Late last year, Ankara reached an agreement with the internationally recognised Government of National Accord (GNA) in Libya that it says grants Turkey drilling rights across a corridor of the eastern Mediterranean – much of it within the maritime jurisdiction Greece also claims.
Greece, Cyprus and other regional actors have denounced the Turkish-Libyan agreement as “illegal”, which Turkey denies.
Turkey is also prospecting for hydrocarbons in waters where Cyprus claims exclusive economic rights.
“The current situation in the eastern Mediterranean is … playing with fire, and any spark – however small – could lead to a disaster,” Maas said earlier after meeting his Greek counterpart, Nikos Dendias.
“No one can have an interest in that, and certainly not in a military confrontation between NATO partners and neighbours.”
Maas said he had travelled to Athens with two messages: “One message is that Germany and the whole European Union stand by Greece in firm solidarity.”
“The other – equally important – message is that what we now need absolutely and immediately are signals of de-escalation and a readiness for dialogue,” he said.
For his part, Cavusoglu said on Tuesday Greece must abandon its “maximalist approach” and conditions for dialogue to begin, adding that Ankara also expects the EU to act as an “honest and objective” mediator.
“We are open to talks without pre-conditions,” he told reporters. “But, when one side starts imposing pre-conditions, then there are many things we will put forth too. Before anything, Greece needs to abandon its maximalist approach,” he added.
Dendias, meanwhile, accused Turkey of continuing to provoke its neighbour and displaying “neo-Ottoman” ideology. He said Greece would protect its sovereign rights and interests against its much bigger and more heavily armed neighbour.
“As we speak, Turkey continues to act illegally, to escalate, to provoke,” Dendias said. “Instead of a de-escalation, we are witnessing new provocations. We are witnessing the attempt to implement expansionist aims against neighbours and allies.”
Lawrence Brennan, a retired US navy captain and a Professor of Admiralty and International Maritime Law at Fordham Law School told Al Jazeera that Greece and Turkey will need to look to compromise.
The problem has been escalating for months, there is a risk of military intervention and the rhetoric continues to heat up, Brennan said.
“To have two NATO allies come to blows, whether it’s intentionally or accidentally… would be a horrible event that would set back progress and economic development for years if not decades,” Brennan said.
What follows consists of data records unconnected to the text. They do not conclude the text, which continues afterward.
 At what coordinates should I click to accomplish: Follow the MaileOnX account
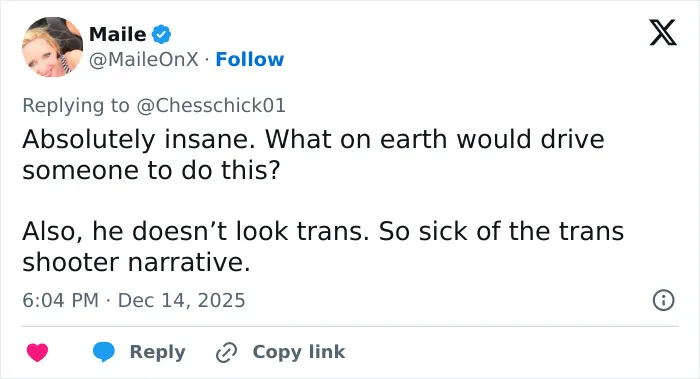click(x=250, y=59)
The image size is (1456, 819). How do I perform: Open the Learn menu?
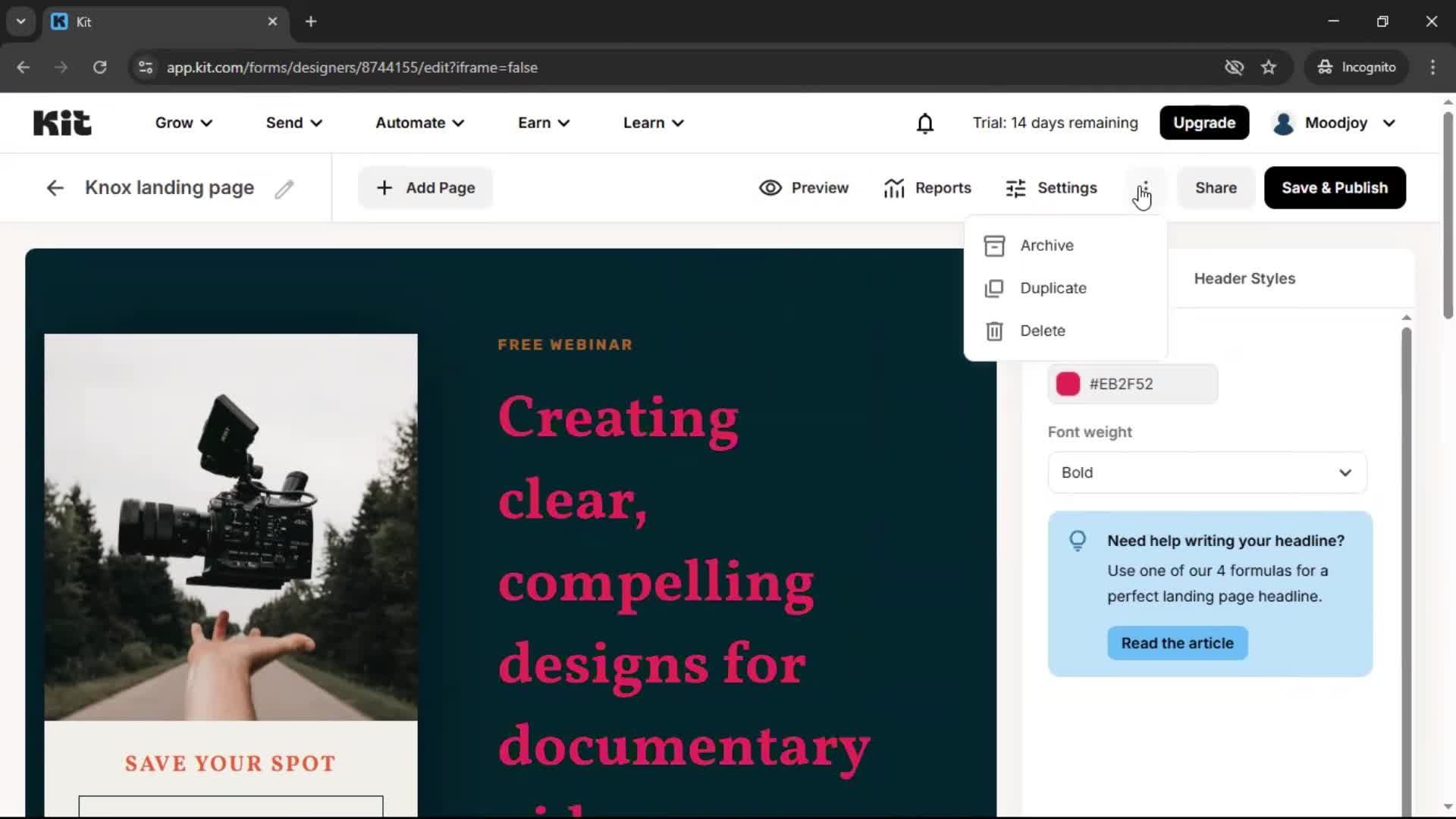pyautogui.click(x=652, y=123)
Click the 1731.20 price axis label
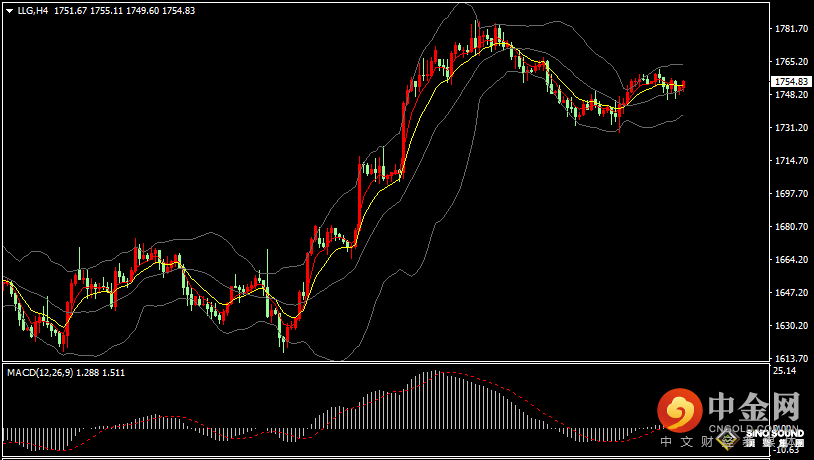 [790, 128]
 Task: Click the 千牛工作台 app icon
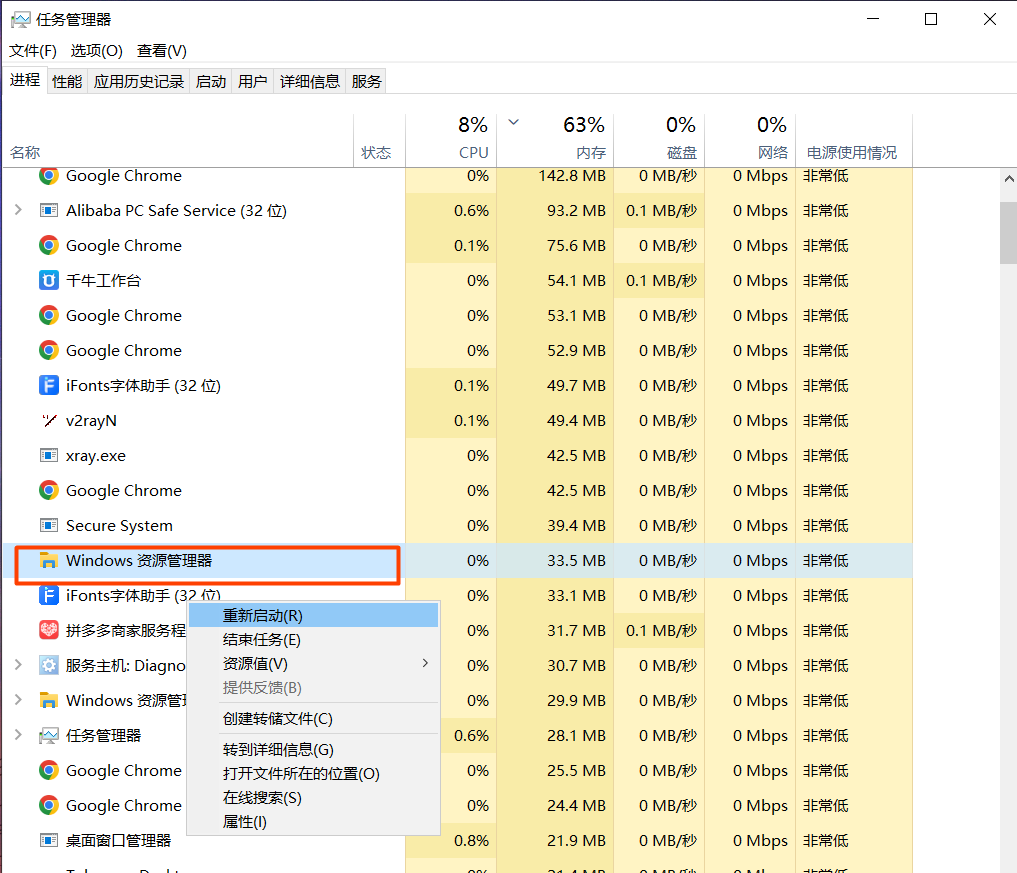(x=48, y=280)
Maas’s visits came as Greece begins a navy and air force exercise southeast of Crete and south of the Greek island of Kastellorizo.
Turkey’s defence ministry tweeted that two Turkish frigates and an Italian destroyer also conducted training in the eastern Mediterranean on Tuesday “to improve coordination and interoperability”.
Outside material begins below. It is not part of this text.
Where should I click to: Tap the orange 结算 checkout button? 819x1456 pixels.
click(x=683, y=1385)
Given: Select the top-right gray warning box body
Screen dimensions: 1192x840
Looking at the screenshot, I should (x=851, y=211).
A Turkish official had said the training would last for just a few hours.
Adding to the tangle of overlapping drills, Cyprus’s defence ministry said warplanes and navy ships from France, Italy, Greece and Cyprus would be holding air and sea military exercises off the east Mediterranean island nation starting on Wednesday.
France and Greece will deploy both aircraft and warships as part of the August 26-28 drills, while Cyprus will activate its air defence system to test its capabilities.
“A binding and peaceful solution of the disputed questions in the eastern Mediterranean ultimately will only be possible via direct talks between Greece and Turkey, as already were agreed once and should actually long since have taken place,” Maas said.
“It is clear that such talks can only take place and be successful in a constructive environment, and for that, all destructive activities must be ended and provocations refrained from in the time ahead of us,” he added.
Germany has been seeking to mediate in the crisis for weeks now, Chancellor Angela Merkel having conducted talks separately with Turkish President Recep Tayyip Erdogan and Greek Prime Minister Kyriakos Mitsotakis.
The talks come ahead of an EU foreign ministers conference set to take place on Thursday and Friday in Berlin.